§ **GIVEN ENTRIES**:
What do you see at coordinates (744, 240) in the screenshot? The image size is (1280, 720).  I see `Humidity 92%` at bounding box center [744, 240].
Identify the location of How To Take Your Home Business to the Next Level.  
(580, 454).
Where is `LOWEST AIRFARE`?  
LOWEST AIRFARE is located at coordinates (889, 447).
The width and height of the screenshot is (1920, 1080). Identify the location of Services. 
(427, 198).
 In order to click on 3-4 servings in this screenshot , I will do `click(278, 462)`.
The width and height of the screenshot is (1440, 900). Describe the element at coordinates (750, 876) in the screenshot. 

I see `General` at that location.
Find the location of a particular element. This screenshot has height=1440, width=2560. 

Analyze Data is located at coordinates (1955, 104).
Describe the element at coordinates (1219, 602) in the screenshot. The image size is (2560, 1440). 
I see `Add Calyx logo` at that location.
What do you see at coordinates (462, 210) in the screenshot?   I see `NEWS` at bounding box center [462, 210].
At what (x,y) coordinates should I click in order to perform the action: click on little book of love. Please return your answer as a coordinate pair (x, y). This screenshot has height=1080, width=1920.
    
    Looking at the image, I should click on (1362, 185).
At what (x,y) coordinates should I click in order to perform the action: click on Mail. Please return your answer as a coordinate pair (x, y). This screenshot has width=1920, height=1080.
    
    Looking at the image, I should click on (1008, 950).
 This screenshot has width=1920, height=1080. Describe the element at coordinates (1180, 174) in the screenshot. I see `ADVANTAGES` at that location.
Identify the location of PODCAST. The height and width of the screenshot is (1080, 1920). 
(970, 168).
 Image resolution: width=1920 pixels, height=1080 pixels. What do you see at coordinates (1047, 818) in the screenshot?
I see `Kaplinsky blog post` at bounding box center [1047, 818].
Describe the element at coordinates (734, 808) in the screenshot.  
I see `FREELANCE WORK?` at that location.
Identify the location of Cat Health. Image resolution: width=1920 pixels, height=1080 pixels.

§ **PROMPT**: Please convert every line of the entries above into a JSON list of strings, one string per line, omitting the blank lines.

§ **RESULT FOR THIS TASK**:
[
  "What do you see at coordinates (744, 240) in the screenshot? The image size is (1280, 720).  I see `Humidity 92%` at bounding box center [744, 240].",
  "Identify the location of How To Take Your Home Business to the Next Level.  ",
  "(580, 454).",
  "Where is `LOWEST AIRFARE`?  ",
  "LOWEST AIRFARE is located at coordinates (889, 447).",
  "The width and height of the screenshot is (1920, 1080). Identify the location of Services. ",
  "(427, 198).",
  " In order to click on 3-4 servings in this screenshot , I will do `click(278, 462)`.",
  "The width and height of the screenshot is (1440, 900). Describe the element at coordinates (750, 876) in the screenshot. ",
  "I see `General` at that location.",
  "Find the location of a particular element. This screenshot has height=1440, width=2560. ",
  "Analyze Data is located at coordinates (1955, 104).",
  "Describe the element at coordinates (1219, 602) in the screenshot. The image size is (2560, 1440). ",
  "I see `Add Calyx logo` at that location.",
  "What do you see at coordinates (462, 210) in the screenshot?   I see `NEWS` at bounding box center [462, 210].",
  "At what (x,y) coordinates should I click in order to perform the action: click on little book of love. Please return your answer as a coordinate pair (x, y). This screenshot has height=1080, width=1920.",
  "    Looking at the image, I should click on (1362, 185).",
  "At what (x,y) coordinates should I click in order to perform the action: click on Mail. Please return your answer as a coordinate pair (x, y). This screenshot has width=1920, height=1080.",
  "    Looking at the image, I should click on (1008, 950).",
  " This screenshot has width=1920, height=1080. Describe the element at coordinates (1180, 174) in the screenshot. I see `ADVANTAGES` at that location.",
  "Identify the location of PODCAST. The height and width of the screenshot is (1080, 1920). ",
  "(970, 168).",
  " Image resolution: width=1920 pixels, height=1080 pixels. What do you see at coordinates (1047, 818) in the screenshot?",
  "I see `Kaplinsky blog post` at bounding box center [1047, 818].",
  "Describe the element at coordinates (734, 808) in the screenshot.  ",
  "I see `FREELANCE WORK?` at that location.",
  "Identify the location of Cat Health. Image resolution: width=1920 pixels, height=1080 pixels."
]